First, what is it for? Meaning what is investing for; what are we actually trying to accomplish with our investing activities? For most individuals, the answer falls into one of three categories:
Reserves. Set aside dollars we might need in the next three-to-five years.
Purchasing Power. For dollars we might need to spend beyond the next five years, we want to increase the likelihood that those dollars can buy more in the future than they do today.
Wealth Creation. For changing future financial flexibility and/or lifestyle.
The second question is who is it for? Meaning what are the hopes, fears, and stories of the individual doing the investing?
The investment industry answers this question with risk profiles designed to understand how much price variation an investor can tolerate without changing their answer to the first question.

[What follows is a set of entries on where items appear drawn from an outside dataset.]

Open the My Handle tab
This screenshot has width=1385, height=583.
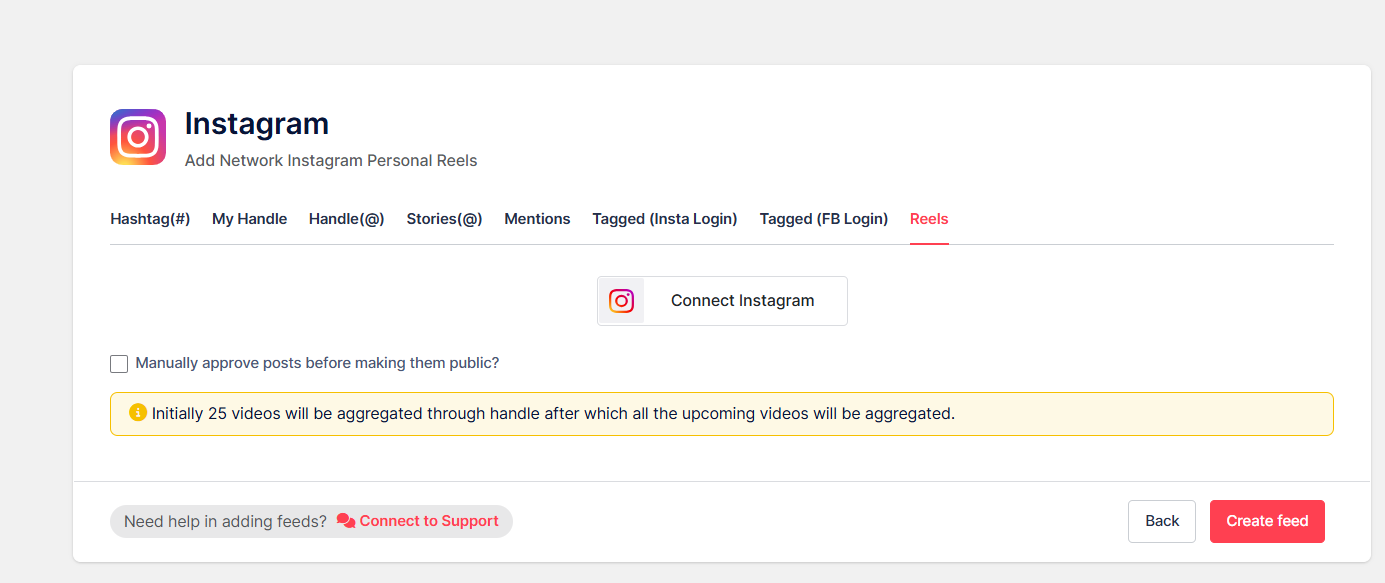(249, 218)
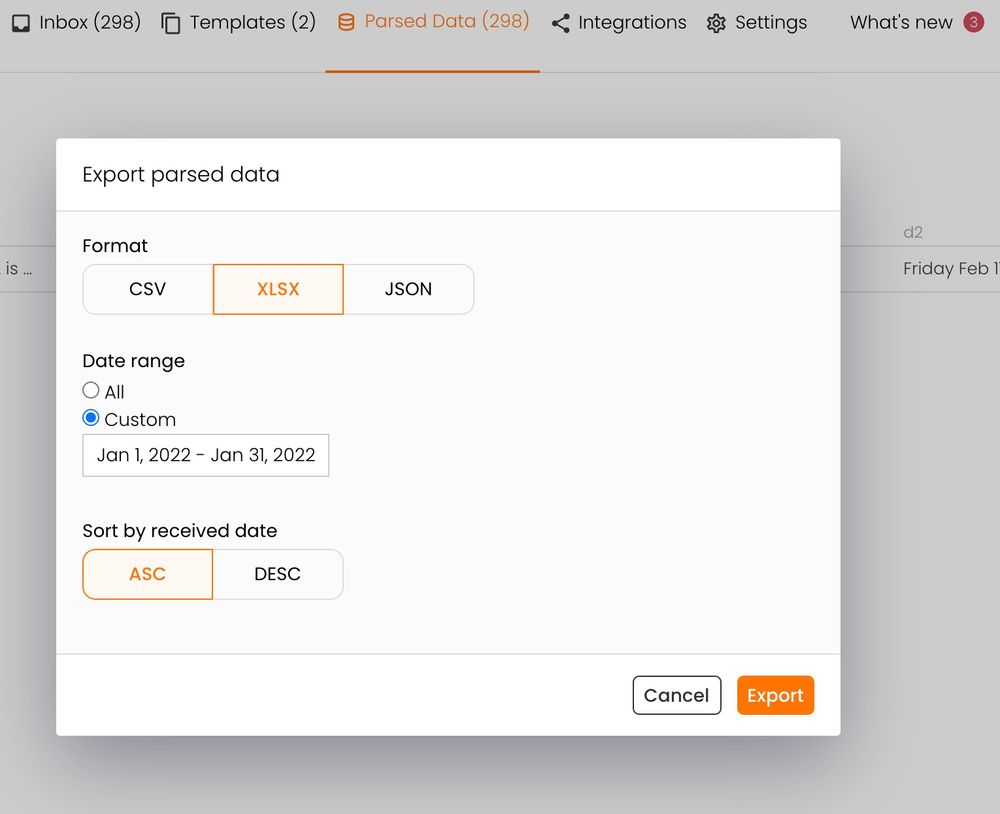Click the Settings gear icon
This screenshot has height=814, width=1000.
tap(717, 22)
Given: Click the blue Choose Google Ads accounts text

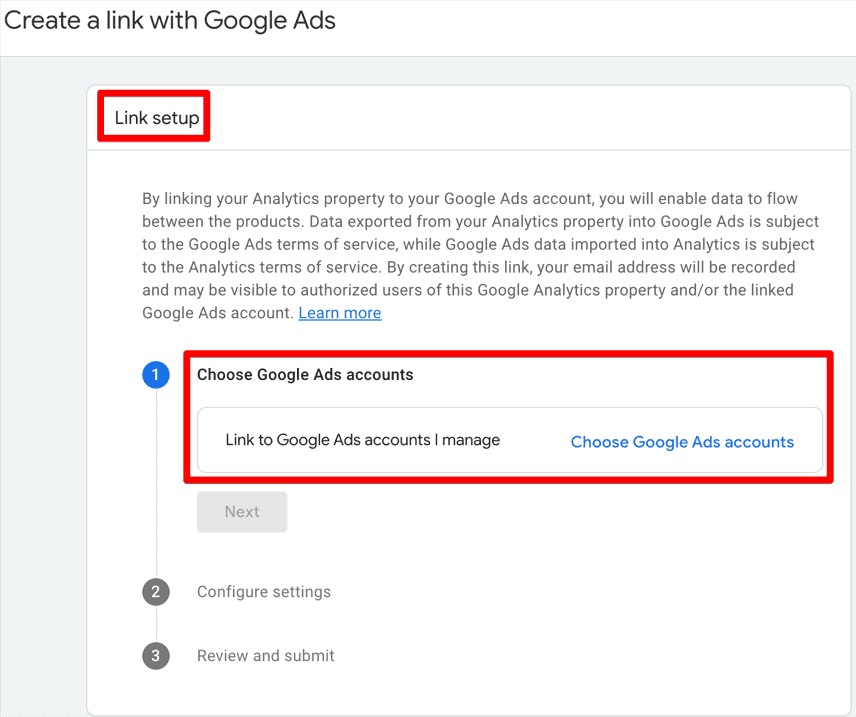Looking at the screenshot, I should click(x=682, y=441).
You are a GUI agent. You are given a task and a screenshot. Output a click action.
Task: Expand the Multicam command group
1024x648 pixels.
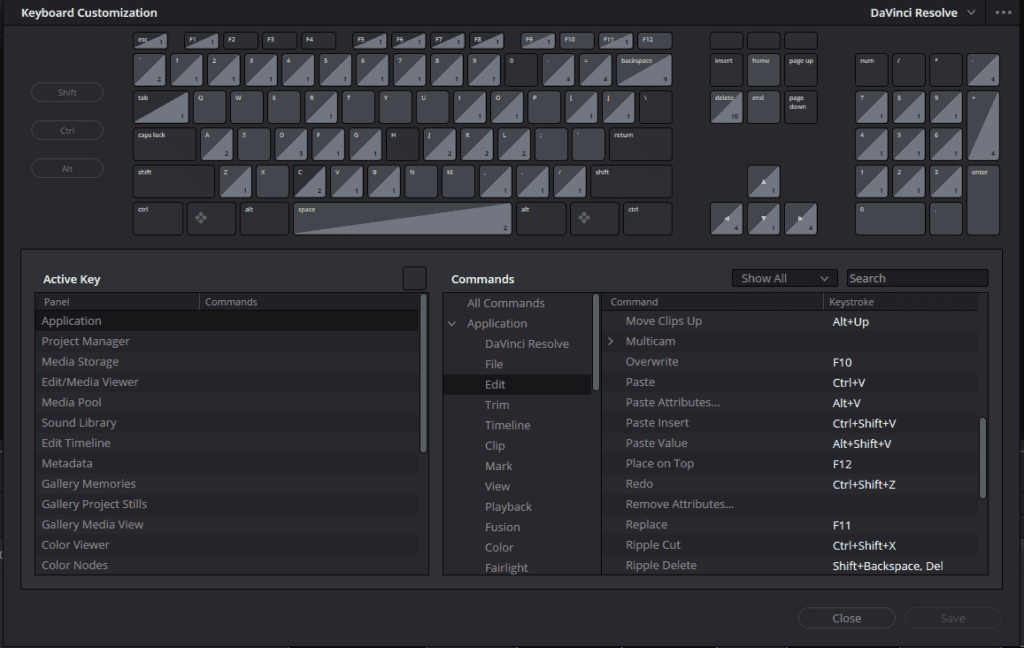(x=611, y=342)
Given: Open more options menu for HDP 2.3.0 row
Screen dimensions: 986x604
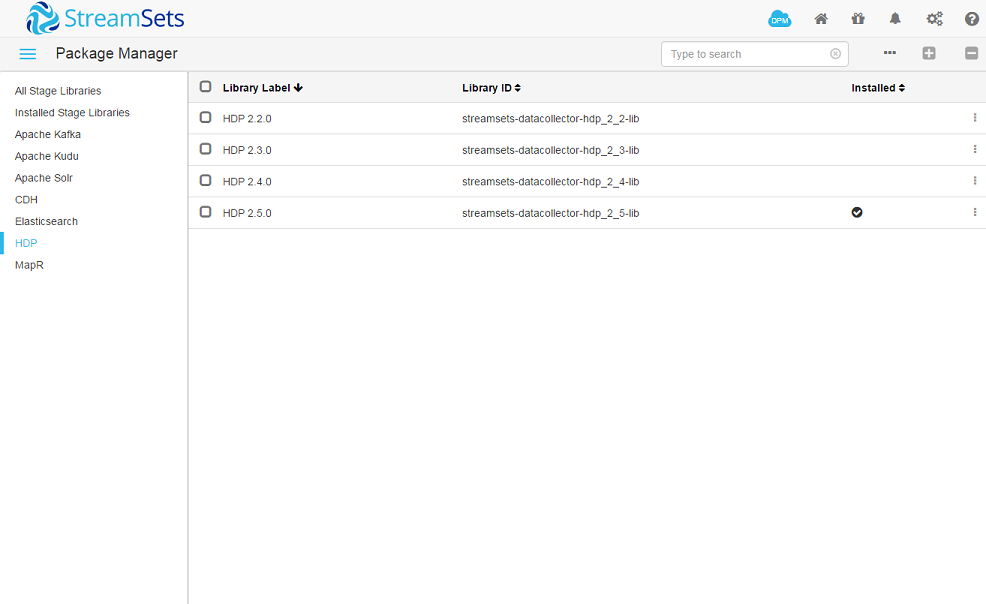Looking at the screenshot, I should point(975,149).
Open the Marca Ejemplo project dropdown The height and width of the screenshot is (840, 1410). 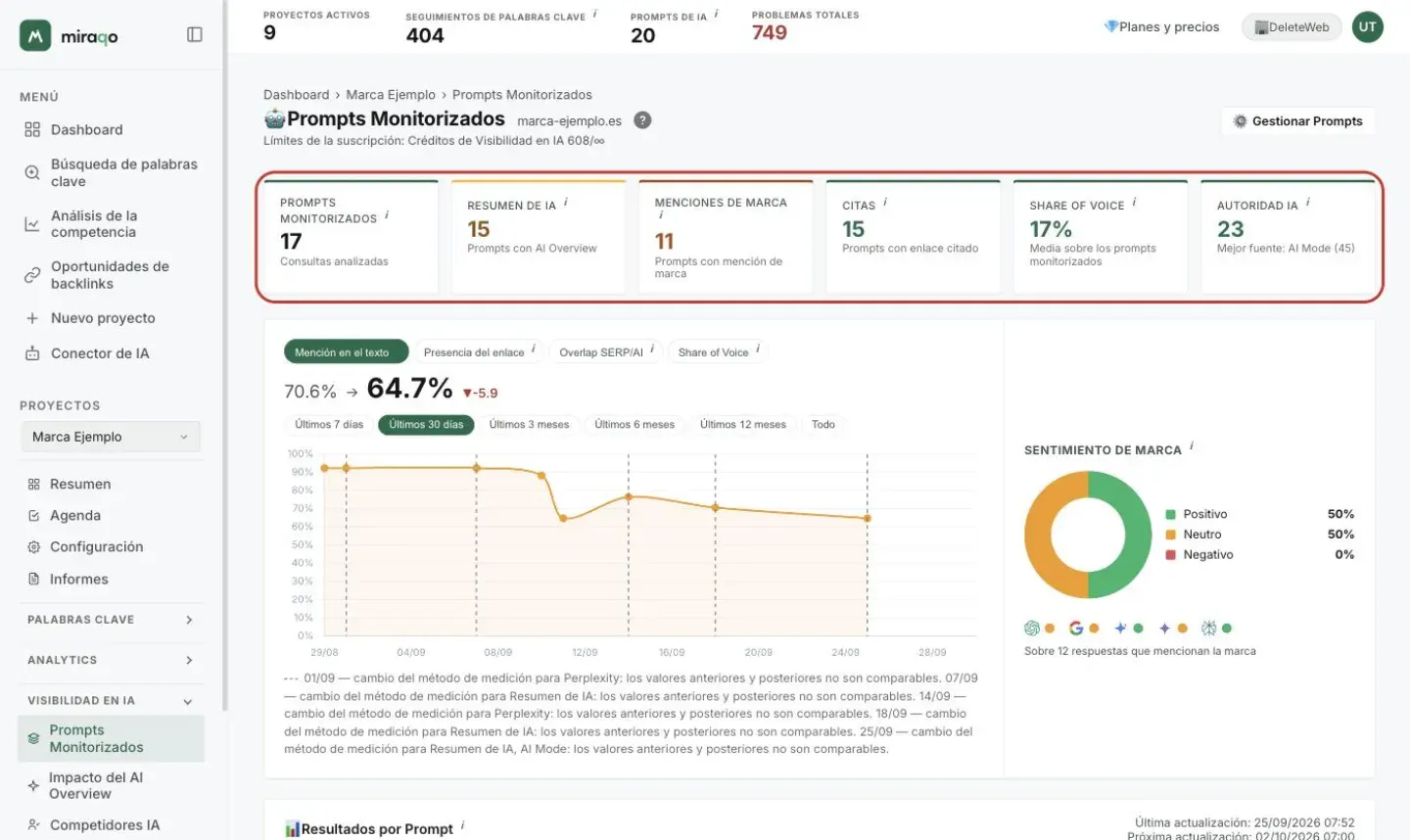click(111, 437)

But our answer to the question of “who is it for” starts with “it’s for an entrepreneur” since that’s the audience we serve. We’ve found most entrepreneurs are comfortable with asset concentration (one or few assets make up most of the net worth) if they know the asset really well (like the business they founded) or the asset is tangible (like real estate). Otherwise they prefer low risk.
It’s either invest big in what they know; or stay safe. There’s usually not much in between.
So most of our work involves helping the entrepreneur with Reserves (category 1 above) or helping entrepreneurs with assets they already know well (their business(es) and real estate).
But sometimes there are instances where entrepreneurs hold assets that are best suited for category 2 (e.g. retirement accounts). In those cases we design a strategy with lower price volatility and more predictable returns that can modestly outperform inflation. The entrepreneur will be comfortable enough to stick with the strategy during inevitable periods of mediocre performance.
Occasionally, we see situations where the entrepreneur has enough confidence in someone else - a management team for a business or an investment manager for a strategy or fund – that they are willing to outsource the knowledge and risk management work the entrepreneur would do if they were running the business or doing the research themselves.
The entrepreneur makes a shift – from owner-operator to just owner. In our experience, most entrepreneurs FAR prefer to be owner-operator but they are willing to adopt the “owner only” role if they know the people or opportunity really well.
By thinking carefully about what is it for and who is it for we can approach the entrepreneur/investing question in a vastly different way. We can define objectives and be clear about the role the entrepreneur plays and what can be expected. In creating a style for each client, we create a foundation that’s built to last.